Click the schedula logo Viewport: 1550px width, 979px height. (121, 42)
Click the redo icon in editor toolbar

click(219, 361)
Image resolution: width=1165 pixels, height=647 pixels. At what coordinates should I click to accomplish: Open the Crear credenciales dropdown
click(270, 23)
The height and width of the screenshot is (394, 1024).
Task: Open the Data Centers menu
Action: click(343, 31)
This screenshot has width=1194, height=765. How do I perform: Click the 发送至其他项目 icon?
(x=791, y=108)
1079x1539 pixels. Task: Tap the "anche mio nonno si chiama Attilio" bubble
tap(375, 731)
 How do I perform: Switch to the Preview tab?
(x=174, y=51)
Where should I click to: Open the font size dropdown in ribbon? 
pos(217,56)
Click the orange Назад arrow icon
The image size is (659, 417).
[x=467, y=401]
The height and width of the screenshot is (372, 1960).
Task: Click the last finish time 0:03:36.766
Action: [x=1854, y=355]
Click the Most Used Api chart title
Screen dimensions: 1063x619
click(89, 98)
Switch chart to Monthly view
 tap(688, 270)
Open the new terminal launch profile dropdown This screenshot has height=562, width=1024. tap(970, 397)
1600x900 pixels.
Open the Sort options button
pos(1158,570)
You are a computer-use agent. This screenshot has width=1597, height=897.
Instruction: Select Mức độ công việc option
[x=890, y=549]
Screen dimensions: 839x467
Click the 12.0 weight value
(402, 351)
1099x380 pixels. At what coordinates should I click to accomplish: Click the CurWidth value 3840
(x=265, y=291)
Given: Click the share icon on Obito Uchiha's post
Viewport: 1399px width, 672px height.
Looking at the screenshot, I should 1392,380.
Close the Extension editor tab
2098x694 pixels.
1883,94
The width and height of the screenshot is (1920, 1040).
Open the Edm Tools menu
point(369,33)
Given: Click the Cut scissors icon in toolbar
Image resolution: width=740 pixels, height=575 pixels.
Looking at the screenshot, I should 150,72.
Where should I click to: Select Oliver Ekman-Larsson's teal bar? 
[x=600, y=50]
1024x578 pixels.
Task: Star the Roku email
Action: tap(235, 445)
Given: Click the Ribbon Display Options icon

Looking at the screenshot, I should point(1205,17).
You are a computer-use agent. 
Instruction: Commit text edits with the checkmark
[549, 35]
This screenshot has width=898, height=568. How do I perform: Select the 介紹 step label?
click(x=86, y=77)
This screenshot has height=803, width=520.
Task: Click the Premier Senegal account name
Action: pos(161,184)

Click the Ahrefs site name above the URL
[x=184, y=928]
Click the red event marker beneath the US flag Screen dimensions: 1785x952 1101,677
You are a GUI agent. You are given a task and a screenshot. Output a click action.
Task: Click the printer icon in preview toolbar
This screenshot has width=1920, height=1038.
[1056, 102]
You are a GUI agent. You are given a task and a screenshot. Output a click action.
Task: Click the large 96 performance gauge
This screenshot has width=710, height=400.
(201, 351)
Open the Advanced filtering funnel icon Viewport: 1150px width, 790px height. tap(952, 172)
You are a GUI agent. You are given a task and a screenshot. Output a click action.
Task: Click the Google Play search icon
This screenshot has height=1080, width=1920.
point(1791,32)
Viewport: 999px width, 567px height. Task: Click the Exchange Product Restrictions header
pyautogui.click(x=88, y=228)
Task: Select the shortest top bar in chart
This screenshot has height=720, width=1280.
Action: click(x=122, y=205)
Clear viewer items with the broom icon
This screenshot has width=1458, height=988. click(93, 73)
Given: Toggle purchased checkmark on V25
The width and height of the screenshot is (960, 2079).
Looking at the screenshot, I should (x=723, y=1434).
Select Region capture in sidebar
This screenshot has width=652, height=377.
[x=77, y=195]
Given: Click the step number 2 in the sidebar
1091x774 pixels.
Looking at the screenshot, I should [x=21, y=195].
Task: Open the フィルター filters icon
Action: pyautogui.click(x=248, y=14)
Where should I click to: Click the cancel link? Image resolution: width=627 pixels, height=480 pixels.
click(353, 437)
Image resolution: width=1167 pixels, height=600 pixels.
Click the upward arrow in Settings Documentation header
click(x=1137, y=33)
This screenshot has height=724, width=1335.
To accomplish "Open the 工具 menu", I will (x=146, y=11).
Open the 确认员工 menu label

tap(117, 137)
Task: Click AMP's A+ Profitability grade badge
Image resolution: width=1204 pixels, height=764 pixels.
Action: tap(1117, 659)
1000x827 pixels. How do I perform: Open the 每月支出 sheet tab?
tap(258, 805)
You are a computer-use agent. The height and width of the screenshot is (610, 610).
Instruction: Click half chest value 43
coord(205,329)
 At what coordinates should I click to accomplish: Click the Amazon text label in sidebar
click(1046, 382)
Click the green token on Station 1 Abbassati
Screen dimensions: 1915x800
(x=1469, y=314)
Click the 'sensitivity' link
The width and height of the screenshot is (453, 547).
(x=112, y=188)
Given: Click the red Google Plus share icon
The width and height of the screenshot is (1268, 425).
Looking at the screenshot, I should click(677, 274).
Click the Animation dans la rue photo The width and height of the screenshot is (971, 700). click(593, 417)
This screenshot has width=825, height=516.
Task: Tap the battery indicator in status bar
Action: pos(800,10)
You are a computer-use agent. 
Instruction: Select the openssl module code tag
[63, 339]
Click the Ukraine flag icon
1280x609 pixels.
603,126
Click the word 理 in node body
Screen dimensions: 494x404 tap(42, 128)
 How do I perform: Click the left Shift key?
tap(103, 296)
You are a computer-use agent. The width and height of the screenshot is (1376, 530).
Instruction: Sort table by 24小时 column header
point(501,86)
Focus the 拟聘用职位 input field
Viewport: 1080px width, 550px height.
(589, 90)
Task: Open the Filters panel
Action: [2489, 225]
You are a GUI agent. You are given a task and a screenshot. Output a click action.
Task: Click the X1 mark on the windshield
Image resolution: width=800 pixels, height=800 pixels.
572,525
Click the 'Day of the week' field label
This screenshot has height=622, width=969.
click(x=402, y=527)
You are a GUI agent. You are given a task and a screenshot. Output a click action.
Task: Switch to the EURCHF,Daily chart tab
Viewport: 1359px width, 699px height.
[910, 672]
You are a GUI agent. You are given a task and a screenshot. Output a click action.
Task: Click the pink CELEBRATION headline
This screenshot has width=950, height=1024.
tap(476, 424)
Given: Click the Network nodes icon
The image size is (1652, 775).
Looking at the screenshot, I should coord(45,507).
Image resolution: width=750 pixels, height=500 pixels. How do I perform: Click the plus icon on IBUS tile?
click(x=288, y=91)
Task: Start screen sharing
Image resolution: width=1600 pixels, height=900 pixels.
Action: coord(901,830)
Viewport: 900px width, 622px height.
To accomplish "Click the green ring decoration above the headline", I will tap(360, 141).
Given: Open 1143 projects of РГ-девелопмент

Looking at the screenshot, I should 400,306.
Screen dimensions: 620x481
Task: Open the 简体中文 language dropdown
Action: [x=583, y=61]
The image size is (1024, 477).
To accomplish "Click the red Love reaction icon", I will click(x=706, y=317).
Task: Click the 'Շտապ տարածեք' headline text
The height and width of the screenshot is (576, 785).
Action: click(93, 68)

******

Only a verbatim transcription of the lines from the one containing "The image size is (1024, 477)." through the last line of the records counts as the answer.

● Task response
The image size is (1024, 477).
To accomplish "Click the red Love reaction icon", I will click(x=706, y=317).
Task: Click the 'Շտապ տարածեք' headline text
The height and width of the screenshot is (576, 785).
Action: click(93, 68)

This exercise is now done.